その250 デバフがかかっていた


 好感度を忘れた動きのおかげで私はなんとかエクシュの元まで辿り着いた。

 今は好感度より好漢度が欲しい私である。

 男らしくエクシュを抜き去りたい。

 しかし立ち上がるのも怖い!


 虫移動が私にピッタリとハマりすぎて、もはや這いつくばることに安心感すら覚えている私だった。

 竜の全身から繰り出される揺れも、こうして四つん這いで抱きしめているとちょっと愛おしくなるくらいだ。

 ……私の母性本能、もしやガバガバに狂っていらっしゃる?


 実際問題、立ち上がってすってんころりんと転がり落ちていてはこれまでの苦労が水の泡になってしまうので、立ち上がるリスクは犯せない。

 なんとか這いつくばったままでエクシュを抜く手段はないものか。

 持ち手を掴まないと刃で手が切れちゃうしなぁ、いや、いっそ切れちゃってもいいか?……なんて考えていた瞬間思い出した。

 そういえばエクシュって別に切れないじゃん!


 今はこうして頑強なドラゴンの体に突き刺さっていることから勘違いしてしまったが、本来のエクシュの切れ味は酷いの一言である。

 つまり刃を持ってもなんの問題も無し!

 ここに来て切れ味の無さが役に立つとは。


 そんなわけでエクシュの刃に手をかける。

 決して主とその他諸々を傷つけない出来た剣であるエクシュは、私の弱弱な肌にも傷一つ残さない。

 これで私の傷がついていたら私が魔の物だと証明されてしまうところだった。

 危ない危ない、私の魔の如きオタクな内面は例外だったようですな……。


「むっ、その幼子の如き感触は主か」


 剣に触れたことでこちらを認識したのか、慣れ親しんだ渋い声が聞こえてくる。


「エクシュ! よかった無事で……いや、私そんな風に認識されてたの!?」

「おててがちっこいから無理からぬ認識である」

「おてては確かにちっこいけども」


 更にちっこいのが足の指であり、水泳の時間などで他の人の足の指を見ると長すぎてよくビビっていた。

 特に男子の足の指はなんか関節の数が一個多くないですかと言いたくなる。

 って、そんな話をしている暇はなくて!

 竜の背で指談義なんてしてる余裕ないんですよ!

 どこか緊張感がないエクシュだが、もしや今自分が置かれている状況を認識できていない?


「エクシュ、現状認識って出来てる?」

「うむ、出来ているどころか、今もドラゴンに対して攻撃を継続中だ。

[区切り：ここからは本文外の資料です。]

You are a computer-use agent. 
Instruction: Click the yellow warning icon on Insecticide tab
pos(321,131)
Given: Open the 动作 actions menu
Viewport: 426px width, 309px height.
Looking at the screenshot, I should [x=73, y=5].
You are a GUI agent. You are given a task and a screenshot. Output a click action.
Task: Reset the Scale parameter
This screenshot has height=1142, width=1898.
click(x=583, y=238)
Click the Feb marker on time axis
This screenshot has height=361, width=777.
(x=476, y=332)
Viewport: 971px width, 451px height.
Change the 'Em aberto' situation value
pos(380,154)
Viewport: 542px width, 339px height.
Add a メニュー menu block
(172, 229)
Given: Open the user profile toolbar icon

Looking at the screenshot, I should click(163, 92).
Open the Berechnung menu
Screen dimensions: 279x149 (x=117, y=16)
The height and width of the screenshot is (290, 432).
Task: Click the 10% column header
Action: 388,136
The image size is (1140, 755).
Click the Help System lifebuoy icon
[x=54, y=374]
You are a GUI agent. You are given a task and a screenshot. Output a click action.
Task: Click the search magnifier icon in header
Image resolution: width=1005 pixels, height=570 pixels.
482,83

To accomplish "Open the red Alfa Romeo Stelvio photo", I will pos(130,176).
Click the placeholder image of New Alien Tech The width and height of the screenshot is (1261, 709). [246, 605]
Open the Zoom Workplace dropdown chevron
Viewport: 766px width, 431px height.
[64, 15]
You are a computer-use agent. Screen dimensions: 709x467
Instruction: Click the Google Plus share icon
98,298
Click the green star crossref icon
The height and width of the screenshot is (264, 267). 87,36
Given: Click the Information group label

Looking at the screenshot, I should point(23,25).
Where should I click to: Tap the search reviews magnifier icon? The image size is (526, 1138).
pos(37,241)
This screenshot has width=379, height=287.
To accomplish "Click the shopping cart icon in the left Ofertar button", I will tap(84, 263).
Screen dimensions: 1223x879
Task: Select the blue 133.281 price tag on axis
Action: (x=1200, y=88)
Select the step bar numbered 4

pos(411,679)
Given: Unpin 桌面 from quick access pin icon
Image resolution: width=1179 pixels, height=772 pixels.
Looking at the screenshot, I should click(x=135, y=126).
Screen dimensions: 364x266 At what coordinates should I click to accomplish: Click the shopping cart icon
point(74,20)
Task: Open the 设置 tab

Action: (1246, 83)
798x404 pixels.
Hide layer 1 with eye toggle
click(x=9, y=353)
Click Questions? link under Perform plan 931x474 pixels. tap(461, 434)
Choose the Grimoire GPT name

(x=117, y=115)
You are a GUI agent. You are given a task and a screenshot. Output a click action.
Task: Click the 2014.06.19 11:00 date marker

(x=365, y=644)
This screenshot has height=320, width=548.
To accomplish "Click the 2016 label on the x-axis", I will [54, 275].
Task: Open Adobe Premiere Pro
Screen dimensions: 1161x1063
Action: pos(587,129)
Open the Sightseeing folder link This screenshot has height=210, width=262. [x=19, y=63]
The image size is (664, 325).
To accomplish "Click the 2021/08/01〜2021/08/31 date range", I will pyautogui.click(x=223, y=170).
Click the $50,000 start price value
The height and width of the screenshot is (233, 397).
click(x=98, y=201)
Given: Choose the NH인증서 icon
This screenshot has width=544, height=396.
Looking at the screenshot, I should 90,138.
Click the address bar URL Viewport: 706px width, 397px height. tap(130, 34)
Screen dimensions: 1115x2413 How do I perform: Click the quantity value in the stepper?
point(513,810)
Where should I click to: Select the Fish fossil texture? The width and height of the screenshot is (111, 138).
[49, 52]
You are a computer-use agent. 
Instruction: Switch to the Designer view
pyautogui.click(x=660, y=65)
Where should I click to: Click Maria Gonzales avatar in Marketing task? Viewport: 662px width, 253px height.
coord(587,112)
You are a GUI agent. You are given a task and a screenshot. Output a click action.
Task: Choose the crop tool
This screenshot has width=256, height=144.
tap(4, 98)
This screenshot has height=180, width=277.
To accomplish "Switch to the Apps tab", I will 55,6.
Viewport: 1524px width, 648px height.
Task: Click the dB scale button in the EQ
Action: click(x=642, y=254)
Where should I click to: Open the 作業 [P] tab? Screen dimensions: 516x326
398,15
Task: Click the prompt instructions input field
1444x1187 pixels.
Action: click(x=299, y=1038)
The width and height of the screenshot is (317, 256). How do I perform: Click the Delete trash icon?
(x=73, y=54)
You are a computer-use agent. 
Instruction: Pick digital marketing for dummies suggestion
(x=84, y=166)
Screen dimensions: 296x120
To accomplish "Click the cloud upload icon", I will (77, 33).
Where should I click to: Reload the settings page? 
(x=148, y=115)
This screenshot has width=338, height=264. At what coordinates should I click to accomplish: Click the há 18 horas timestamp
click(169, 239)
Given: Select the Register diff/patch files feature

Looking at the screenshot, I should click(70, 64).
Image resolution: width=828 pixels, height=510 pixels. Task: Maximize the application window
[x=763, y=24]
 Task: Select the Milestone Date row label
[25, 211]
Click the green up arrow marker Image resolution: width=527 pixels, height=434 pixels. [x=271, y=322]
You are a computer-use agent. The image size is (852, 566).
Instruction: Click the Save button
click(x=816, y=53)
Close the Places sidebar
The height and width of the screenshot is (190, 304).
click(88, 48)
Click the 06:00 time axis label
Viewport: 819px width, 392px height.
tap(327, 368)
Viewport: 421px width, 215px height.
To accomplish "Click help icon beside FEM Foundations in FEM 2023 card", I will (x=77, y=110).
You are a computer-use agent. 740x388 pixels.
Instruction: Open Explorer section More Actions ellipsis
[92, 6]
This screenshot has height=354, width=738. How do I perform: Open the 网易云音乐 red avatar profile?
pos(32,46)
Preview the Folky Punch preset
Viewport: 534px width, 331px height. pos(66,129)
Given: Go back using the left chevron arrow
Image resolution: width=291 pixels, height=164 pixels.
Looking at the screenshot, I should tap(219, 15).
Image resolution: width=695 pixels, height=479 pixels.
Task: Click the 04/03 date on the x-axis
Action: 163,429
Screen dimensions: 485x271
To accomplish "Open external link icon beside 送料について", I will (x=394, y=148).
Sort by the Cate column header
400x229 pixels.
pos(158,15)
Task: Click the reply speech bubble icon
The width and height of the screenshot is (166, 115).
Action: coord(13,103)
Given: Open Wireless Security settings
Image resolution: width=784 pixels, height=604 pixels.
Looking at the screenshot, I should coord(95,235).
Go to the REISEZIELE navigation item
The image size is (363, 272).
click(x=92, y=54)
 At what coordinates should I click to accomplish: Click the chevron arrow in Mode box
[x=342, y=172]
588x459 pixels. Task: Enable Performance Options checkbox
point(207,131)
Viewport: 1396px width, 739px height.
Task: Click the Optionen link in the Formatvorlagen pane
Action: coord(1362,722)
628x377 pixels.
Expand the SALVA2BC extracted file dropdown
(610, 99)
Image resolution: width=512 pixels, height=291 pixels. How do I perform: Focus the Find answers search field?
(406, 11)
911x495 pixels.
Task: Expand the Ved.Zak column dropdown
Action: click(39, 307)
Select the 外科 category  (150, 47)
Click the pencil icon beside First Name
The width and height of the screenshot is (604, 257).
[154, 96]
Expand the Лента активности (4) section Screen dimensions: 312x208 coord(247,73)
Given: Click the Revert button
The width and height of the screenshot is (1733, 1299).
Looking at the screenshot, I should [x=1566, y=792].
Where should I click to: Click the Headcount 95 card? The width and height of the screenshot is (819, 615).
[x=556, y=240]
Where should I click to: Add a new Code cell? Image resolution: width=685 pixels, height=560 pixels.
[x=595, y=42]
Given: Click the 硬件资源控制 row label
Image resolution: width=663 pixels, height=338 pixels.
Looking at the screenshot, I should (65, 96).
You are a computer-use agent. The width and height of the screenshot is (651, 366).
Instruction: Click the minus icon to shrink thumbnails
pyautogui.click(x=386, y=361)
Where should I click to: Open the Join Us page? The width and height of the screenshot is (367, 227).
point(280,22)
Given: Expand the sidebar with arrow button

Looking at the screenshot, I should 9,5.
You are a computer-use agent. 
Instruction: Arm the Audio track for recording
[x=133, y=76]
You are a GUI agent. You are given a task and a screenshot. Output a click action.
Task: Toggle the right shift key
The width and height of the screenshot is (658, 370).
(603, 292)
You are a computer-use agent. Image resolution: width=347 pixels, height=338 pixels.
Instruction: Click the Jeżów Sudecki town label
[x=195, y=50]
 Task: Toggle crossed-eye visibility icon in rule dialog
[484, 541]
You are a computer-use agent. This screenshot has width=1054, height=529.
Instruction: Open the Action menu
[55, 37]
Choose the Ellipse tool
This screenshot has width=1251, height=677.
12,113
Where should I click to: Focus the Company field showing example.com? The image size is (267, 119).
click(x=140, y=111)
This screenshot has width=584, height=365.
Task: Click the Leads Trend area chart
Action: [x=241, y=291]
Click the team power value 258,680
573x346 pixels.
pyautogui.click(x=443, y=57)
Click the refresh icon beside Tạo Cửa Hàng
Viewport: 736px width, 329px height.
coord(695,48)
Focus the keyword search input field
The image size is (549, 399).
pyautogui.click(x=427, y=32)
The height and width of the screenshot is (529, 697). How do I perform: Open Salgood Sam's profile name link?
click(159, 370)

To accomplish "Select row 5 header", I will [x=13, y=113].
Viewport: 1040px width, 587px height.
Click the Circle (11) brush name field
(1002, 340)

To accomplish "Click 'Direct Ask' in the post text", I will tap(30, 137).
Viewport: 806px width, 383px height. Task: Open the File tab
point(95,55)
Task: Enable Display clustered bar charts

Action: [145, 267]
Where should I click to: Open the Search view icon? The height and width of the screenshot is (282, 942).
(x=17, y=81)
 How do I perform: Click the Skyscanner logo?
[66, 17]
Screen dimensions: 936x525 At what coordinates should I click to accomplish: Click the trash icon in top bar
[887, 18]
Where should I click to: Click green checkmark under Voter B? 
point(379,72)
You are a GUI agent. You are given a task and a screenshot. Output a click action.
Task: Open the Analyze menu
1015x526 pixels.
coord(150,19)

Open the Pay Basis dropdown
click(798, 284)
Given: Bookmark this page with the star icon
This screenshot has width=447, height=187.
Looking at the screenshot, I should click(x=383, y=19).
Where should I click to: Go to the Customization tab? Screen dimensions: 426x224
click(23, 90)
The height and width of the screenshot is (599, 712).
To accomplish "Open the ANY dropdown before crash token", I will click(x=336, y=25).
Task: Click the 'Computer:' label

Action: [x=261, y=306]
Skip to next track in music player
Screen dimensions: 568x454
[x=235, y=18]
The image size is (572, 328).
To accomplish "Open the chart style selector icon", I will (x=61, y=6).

刺さっているであろう」

「刺さってるって事象を好意的に言い過ぎじゃない!?」


 確かに突き刺さり続けているのは攻撃継続中と言えなくもないけれど、流石にそれは事実に即していない気がする。

 刺さっているだけでもめちゃくちゃすごいんだけどね?


「ああ、そうではなくてだな、我が魔物に刺さると自動的に対象の力を吸い取っていく性質があるのだ」

「えっ、じゃあ本当に攻撃中なんだ! 事実に即しまくってた!?」

「通常よりドラゴンが弱弱しいであろう?」

「それは全く分からないけれども!」


 どうやら比喩でも美化でもなく、エクシュは本当に継続してドラゴンにダメージを与えているらしい。

 エクシュの魔の討つ力はどうやら私が思っている以上にとんでもないもののようだ。

 す、すごい、すごすぎる……すごすぎるけれど、全然弱っている気はしなかったな!

 結構な暴れっぷりだったもの!


「ドラゴンが万全な状態なら暴れ方はこんなものではない。我が落っこちてきてこいつに刺さったのは幸運だったと言える」

「じゃあ、もしかして普通なら私たち三人でドラゴンに立ち向かっても話にならず死んでたってこと……?」

「であるな」

「あ…………危っ!!!!!」


 推しがすごすぎて全て推しのおかげで上手くいっているのかと思っていたけれど、なんとか戦えていたのはエクシュの助力によるところが大きかったのか!

 危なかった……エクシュが刺さらずに竜の鱗に引っかかっているだけとかだったら、今頃私たちは誰が誰かも分からない肉塊となっているところだ。

 推しと一つになるのが夢の人もいるだろうけれど、こんな一つになり方は絶対に嫌すぎる!

 

 知らぬ間に窮地を救っているエクシュ。

 やはり彼は私には勿体ない名剣なのだった。

 今度ピッカピカに磨いてあげないと……。